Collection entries
===============

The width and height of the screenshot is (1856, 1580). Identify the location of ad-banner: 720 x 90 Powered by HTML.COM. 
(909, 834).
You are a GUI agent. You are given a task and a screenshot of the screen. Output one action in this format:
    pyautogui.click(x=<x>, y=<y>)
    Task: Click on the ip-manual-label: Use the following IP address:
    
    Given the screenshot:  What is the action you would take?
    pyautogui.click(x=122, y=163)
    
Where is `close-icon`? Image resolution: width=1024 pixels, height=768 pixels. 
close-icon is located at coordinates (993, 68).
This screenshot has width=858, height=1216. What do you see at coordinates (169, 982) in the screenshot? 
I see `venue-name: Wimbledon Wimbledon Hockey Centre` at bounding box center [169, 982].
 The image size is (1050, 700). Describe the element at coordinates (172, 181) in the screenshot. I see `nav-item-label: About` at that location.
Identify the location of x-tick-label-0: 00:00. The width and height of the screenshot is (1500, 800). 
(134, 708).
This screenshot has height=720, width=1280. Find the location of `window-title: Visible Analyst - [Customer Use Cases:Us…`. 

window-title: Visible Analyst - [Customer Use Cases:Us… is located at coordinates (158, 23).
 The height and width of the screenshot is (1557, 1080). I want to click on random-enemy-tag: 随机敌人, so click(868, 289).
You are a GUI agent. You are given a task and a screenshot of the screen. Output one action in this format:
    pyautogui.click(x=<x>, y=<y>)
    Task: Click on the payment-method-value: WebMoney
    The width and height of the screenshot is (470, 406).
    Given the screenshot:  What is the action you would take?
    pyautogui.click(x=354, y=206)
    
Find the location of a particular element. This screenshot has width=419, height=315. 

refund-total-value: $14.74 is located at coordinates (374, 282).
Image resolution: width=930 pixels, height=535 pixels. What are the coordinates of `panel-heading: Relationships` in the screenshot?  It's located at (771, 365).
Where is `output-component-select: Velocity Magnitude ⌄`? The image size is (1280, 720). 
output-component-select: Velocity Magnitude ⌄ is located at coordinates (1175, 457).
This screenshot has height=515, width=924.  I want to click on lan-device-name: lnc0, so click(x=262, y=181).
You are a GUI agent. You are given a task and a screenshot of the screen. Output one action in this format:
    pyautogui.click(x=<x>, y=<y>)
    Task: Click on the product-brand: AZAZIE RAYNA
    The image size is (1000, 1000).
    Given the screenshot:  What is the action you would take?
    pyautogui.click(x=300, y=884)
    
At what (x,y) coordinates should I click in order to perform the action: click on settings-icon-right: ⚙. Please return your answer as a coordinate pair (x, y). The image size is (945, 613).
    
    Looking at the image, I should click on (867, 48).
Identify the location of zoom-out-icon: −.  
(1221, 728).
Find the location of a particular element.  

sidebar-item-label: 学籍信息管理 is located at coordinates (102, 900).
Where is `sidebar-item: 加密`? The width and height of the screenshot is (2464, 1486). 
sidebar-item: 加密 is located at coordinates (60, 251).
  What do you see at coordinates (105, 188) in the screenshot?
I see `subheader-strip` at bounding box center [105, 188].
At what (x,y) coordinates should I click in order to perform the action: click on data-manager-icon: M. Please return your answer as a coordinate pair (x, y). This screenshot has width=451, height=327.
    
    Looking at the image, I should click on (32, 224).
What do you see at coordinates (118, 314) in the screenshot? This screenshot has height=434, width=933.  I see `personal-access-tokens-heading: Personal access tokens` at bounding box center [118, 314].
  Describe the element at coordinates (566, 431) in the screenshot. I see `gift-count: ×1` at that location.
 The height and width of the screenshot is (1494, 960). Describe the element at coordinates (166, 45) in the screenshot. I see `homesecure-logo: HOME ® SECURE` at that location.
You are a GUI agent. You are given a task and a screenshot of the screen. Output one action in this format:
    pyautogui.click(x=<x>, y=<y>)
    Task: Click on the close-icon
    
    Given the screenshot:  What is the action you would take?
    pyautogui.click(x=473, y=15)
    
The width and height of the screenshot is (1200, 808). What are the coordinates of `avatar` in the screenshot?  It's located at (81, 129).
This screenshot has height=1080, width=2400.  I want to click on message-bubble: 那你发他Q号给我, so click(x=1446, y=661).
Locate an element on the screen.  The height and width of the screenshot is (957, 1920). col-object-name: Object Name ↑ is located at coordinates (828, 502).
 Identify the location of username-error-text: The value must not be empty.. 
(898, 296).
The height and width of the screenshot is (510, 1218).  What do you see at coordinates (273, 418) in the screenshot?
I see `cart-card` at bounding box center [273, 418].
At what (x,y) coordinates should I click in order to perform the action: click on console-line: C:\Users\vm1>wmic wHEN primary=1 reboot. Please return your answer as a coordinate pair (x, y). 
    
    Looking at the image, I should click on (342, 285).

===============

◆ Problem description: Reproduce the material word for word, starting at its first line and ending at the line that contains "(134, 708).".

◆ Exercise response:
The width and height of the screenshot is (1856, 1580). Identify the location of ad-banner: 720 x 90 Powered by HTML.COM. 
(909, 834).
You are a GUI agent. You are given a task and a screenshot of the screen. Output one action in this format:
    pyautogui.click(x=<x>, y=<y>)
    Task: Click on the ip-manual-label: Use the following IP address:
    
    Given the screenshot:  What is the action you would take?
    pyautogui.click(x=122, y=163)
    
Where is `close-icon`? Image resolution: width=1024 pixels, height=768 pixels. 
close-icon is located at coordinates (993, 68).
This screenshot has width=858, height=1216. What do you see at coordinates (169, 982) in the screenshot? 
I see `venue-name: Wimbledon Wimbledon Hockey Centre` at bounding box center [169, 982].
 The image size is (1050, 700). Describe the element at coordinates (172, 181) in the screenshot. I see `nav-item-label: About` at that location.
Identify the location of x-tick-label-0: 00:00. The width and height of the screenshot is (1500, 800). 
(134, 708).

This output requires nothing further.